In a rare interview with the author in the spring 2015 issue of the Paris Review, Ferrante declares herself “still very much interested in testifying against the self-promotion obsessively imposed by the media. This demand for self-promotion diminishes the actual work of art, whatever that art may be, and it has become universal.” She then goes on to explain the creative space that opened up for her when she realized that her anonymity would be protected by her publishers. “[It] made me see something new about writing,” she says. “I felt as though I had released the words from myself.”

The interview gave me pause, and, as someone who’s ambivalent toward social media, I found Ferrante’s views refreshing. It’s commonly accepted that everyone who’s anyone needs to have an online presence. But here’s a woman who doesn’t care what everyone else is doing; she’s not convinced. Ferrante does, of course, have an online presence—a website presumably maintained by somebody else (sans author photo), and the countless public-forum conversations among her readers—but Ferrante herself seems to have washed her hands of the whole business, and it has done nothing but improve her writing.

But that doesn’t mean #FerranteFever isn’t real. However much it may seem like a ploy devised by the publisher, Europa Editions, or a grown-up version of literary Belieberism, what it describes is in fact a kind of enchantment, a gauzy delirium that descends while reading Ferrante’s novels. I know because I’ve caught it.

I contracted it at work, where I catch most things, colds and enchantments alike. Such are the benefits and hazards of working at a public library. In the stacks one evening, I discovered a slim volume, The Days of Abandonment. I began reading it the following morning, my day off, and—laundry be damned!—I couldn’t stop. Within a few weeks, I’d consumed everything Ferrante has written, including her densely populated Neapolitan novels. Like the rest of her devoted readers, I’m now counting days until September, when the fourth Neapolitan book is scheduled for release.

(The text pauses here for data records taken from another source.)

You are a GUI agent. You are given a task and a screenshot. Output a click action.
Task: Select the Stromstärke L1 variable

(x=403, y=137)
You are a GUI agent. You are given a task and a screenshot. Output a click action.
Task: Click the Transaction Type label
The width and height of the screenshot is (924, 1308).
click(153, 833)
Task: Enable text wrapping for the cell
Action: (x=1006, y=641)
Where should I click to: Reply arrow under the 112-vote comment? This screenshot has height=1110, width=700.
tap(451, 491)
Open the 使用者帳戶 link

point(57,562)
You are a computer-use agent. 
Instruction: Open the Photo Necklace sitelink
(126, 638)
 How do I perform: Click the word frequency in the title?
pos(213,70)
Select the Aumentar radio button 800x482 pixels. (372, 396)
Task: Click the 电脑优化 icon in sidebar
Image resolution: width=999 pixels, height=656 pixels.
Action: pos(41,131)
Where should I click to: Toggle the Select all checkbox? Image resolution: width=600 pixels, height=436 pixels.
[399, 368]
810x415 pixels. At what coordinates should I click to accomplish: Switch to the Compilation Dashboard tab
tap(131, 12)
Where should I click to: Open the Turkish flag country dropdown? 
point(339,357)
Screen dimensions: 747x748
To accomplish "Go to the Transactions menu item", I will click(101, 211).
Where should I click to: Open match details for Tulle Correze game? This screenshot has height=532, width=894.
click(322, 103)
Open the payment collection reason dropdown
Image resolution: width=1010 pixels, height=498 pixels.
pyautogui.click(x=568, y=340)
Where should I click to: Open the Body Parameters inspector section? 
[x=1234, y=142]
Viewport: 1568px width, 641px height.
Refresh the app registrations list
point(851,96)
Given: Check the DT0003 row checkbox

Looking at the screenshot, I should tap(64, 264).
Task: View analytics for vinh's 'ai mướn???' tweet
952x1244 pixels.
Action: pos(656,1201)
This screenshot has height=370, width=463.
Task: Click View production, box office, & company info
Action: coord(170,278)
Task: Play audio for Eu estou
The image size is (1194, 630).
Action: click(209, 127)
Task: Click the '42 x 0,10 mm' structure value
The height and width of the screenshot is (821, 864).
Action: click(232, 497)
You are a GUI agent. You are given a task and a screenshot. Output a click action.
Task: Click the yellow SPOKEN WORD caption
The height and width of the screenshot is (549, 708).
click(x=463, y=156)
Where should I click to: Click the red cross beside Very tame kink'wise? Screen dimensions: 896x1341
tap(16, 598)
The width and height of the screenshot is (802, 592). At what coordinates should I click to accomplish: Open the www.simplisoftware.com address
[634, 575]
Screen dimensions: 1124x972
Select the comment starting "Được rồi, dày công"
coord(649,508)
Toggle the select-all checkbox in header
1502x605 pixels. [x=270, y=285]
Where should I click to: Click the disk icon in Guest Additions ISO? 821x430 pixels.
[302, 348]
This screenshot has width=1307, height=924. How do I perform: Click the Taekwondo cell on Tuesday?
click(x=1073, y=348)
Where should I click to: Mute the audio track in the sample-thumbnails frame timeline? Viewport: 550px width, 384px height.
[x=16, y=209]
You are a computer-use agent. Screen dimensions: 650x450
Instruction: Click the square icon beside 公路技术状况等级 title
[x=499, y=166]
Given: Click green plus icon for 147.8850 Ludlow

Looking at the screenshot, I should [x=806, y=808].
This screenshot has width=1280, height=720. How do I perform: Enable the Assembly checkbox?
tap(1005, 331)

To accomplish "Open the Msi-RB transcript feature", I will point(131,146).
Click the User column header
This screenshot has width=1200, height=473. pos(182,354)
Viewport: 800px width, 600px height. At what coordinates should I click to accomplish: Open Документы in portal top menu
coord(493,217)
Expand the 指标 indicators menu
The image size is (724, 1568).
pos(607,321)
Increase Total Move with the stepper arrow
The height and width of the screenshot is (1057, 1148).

It’s difficult to say precisely why Ferrante’s novels are so deeply affecting. That Ferrante is a masterful writer is plain—and recognition is due also to the brilliant English translations by Ann Goldstein. But trying to explain why Ferrante’s books are spellbinding would be like trying to explain what is magical about Bach’s Sixth Brandenburg Concerto. There’s something numinous in her apparently straightforward, elegant prose. She’s not a tricky writer, presenting readers with a basket of puzzle pieces to fit together; she doesn’t rely on literary cleverness. There is a kind of purity in her writing, an intensity. Reading Ferrante is like following a crackling fuse with your eyes; each line of text burns across the page.

But it isn’t just the writing that drives Ferrante’s stories, it’s her willingness to examine an individual’s interior life. I read a lot of books, but Ferrante’s stand out to me for their honesty, and it strikes me as an honesty that is hard won. In the Paris Review interview, Ferrante quotes Leda, her protagonist in The Lost Daughter. “ ‘The hardest things to talk about are the ones we ourselves can’t understand.’ It’s the motto—can I call it that?—at the root of all my books.” Ferrante’s brand of honesty isn’t merely the art-as-mirror acknowledgment that brutality and heartbreak exist in the world, but an investigation into their individual origins and impacts. The Neapolitan novels, for example, are a sweeping examination of a complicated friendship at the center of two women’s lives, which, for better or worse, affects every decision they make.

At a time when much of contemporary American literary fiction seems to be moving away from this kind of deeply personal writing and toward the fantastical and bizarre, Ferrante’s approach to literature is life-affirming. She celebrates what it is to have a human heart, the rawness and apathy and rage, as well as the brief, transcendent moments of happiness.